Segment Open
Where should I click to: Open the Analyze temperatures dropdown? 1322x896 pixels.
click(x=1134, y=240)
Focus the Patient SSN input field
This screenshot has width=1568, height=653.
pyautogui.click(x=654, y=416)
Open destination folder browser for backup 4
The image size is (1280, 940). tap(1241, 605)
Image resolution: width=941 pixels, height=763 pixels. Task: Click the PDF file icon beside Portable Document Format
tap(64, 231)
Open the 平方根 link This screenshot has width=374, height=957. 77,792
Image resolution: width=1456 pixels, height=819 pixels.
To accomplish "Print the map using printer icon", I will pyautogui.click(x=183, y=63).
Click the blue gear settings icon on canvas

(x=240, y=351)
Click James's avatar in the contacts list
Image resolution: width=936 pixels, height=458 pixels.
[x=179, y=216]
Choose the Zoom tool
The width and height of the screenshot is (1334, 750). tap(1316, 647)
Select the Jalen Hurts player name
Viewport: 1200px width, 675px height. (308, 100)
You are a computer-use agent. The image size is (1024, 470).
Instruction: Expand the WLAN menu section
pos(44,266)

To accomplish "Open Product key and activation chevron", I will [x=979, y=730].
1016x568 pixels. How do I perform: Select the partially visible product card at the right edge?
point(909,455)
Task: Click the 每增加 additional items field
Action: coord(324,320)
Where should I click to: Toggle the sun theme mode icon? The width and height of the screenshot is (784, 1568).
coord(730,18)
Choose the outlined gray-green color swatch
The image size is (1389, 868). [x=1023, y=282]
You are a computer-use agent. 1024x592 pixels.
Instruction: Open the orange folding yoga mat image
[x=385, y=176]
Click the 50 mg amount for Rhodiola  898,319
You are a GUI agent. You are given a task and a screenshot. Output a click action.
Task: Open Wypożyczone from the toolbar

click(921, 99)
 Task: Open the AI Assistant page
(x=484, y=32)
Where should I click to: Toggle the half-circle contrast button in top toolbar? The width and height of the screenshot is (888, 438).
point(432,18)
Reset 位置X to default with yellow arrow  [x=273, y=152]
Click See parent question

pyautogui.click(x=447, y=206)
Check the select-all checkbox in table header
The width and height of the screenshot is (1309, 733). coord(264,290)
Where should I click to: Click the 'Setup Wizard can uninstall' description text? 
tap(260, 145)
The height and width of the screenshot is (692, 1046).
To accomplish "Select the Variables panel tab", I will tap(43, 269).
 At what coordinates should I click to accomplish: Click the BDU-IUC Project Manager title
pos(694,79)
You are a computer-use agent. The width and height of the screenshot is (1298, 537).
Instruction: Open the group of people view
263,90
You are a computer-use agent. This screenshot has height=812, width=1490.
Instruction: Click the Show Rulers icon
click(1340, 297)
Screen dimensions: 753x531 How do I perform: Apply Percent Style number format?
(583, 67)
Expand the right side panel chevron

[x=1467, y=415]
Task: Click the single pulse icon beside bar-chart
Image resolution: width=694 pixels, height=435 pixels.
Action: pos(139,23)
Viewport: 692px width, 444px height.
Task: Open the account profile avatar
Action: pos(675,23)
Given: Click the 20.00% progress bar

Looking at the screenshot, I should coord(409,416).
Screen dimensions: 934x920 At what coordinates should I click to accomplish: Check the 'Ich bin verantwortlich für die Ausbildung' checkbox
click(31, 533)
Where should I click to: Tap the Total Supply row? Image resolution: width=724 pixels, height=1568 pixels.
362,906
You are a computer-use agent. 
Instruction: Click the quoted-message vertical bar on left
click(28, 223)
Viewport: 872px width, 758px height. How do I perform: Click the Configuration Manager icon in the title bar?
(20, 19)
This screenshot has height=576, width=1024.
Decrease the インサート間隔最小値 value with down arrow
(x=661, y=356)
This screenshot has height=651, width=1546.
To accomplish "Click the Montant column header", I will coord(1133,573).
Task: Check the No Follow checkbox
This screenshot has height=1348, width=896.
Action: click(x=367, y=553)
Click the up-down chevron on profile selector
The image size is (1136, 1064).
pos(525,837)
Segment Closed
PROBLEM STATEMENT :: Could you reproduce all the records exactly?

RESULT OF THE EXERCISE ::
Where should I click to: Open the Analyze temperatures dropdown? 1322x896 pixels.
click(x=1134, y=240)
Focus the Patient SSN input field
This screenshot has width=1568, height=653.
pyautogui.click(x=654, y=416)
Open destination folder browser for backup 4
The image size is (1280, 940). tap(1241, 605)
Image resolution: width=941 pixels, height=763 pixels. Task: Click the PDF file icon beside Portable Document Format
tap(64, 231)
Open the 平方根 link This screenshot has width=374, height=957. 77,792
Image resolution: width=1456 pixels, height=819 pixels.
To accomplish "Print the map using printer icon", I will pyautogui.click(x=183, y=63).
Click the blue gear settings icon on canvas

(x=240, y=351)
Click James's avatar in the contacts list
Image resolution: width=936 pixels, height=458 pixels.
[x=179, y=216]
Choose the Zoom tool
The width and height of the screenshot is (1334, 750). tap(1316, 647)
Select the Jalen Hurts player name
Viewport: 1200px width, 675px height. (308, 100)
You are a computer-use agent. The image size is (1024, 470).
Instruction: Expand the WLAN menu section
pos(44,266)

To accomplish "Open Product key and activation chevron", I will [x=979, y=730].
1016x568 pixels. How do I perform: Select the partially visible product card at the right edge?
point(909,455)
Task: Click the 每增加 additional items field
Action: coord(324,320)
Where should I click to: Toggle the sun theme mode icon? The width and height of the screenshot is (784, 1568).
coord(730,18)
Choose the outlined gray-green color swatch
The image size is (1389, 868). [x=1023, y=282]
You are a computer-use agent. 1024x592 pixels.
Instruction: Open the orange folding yoga mat image
[x=385, y=176]
Click the 50 mg amount for Rhodiola  898,319
You are a GUI agent. You are given a task and a screenshot. Output a click action.
Task: Open Wypożyczone from the toolbar

click(921, 99)
 Task: Open the AI Assistant page
(x=484, y=32)
Where should I click to: Toggle the half-circle contrast button in top toolbar? The width and height of the screenshot is (888, 438).
point(432,18)
Reset 位置X to default with yellow arrow  [x=273, y=152]
Click See parent question

pyautogui.click(x=447, y=206)
Check the select-all checkbox in table header
The width and height of the screenshot is (1309, 733). coord(264,290)
Where should I click to: Click the 'Setup Wizard can uninstall' description text? 
tap(260, 145)
The height and width of the screenshot is (692, 1046).
To accomplish "Select the Variables panel tab", I will tap(43, 269).
 At what coordinates should I click to accomplish: Click the BDU-IUC Project Manager title
pos(694,79)
You are a computer-use agent. The width and height of the screenshot is (1298, 537).
Instruction: Open the group of people view
263,90
You are a computer-use agent. This screenshot has height=812, width=1490.
Instruction: Click the Show Rulers icon
click(1340, 297)
Screen dimensions: 753x531 How do I perform: Apply Percent Style number format?
(583, 67)
Expand the right side panel chevron

[x=1467, y=415]
Task: Click the single pulse icon beside bar-chart
Image resolution: width=694 pixels, height=435 pixels.
Action: pos(139,23)
Viewport: 692px width, 444px height.
Task: Open the account profile avatar
Action: pos(675,23)
Given: Click the 20.00% progress bar

Looking at the screenshot, I should coord(409,416).
Screen dimensions: 934x920 At what coordinates should I click to accomplish: Check the 'Ich bin verantwortlich für die Ausbildung' checkbox
click(31, 533)
Where should I click to: Tap the Total Supply row? Image resolution: width=724 pixels, height=1568 pixels.
362,906
You are a computer-use agent. 
Instruction: Click the quoted-message vertical bar on left
click(28, 223)
Viewport: 872px width, 758px height. How do I perform: Click the Configuration Manager icon in the title bar?
(20, 19)
This screenshot has height=576, width=1024.
Decrease the インサート間隔最小値 value with down arrow
(x=661, y=356)
This screenshot has height=651, width=1546.
To accomplish "Click the Montant column header", I will coord(1133,573).
Task: Check the No Follow checkbox
This screenshot has height=1348, width=896.
Action: click(x=367, y=553)
Click the up-down chevron on profile selector
The image size is (1136, 1064).
pos(525,837)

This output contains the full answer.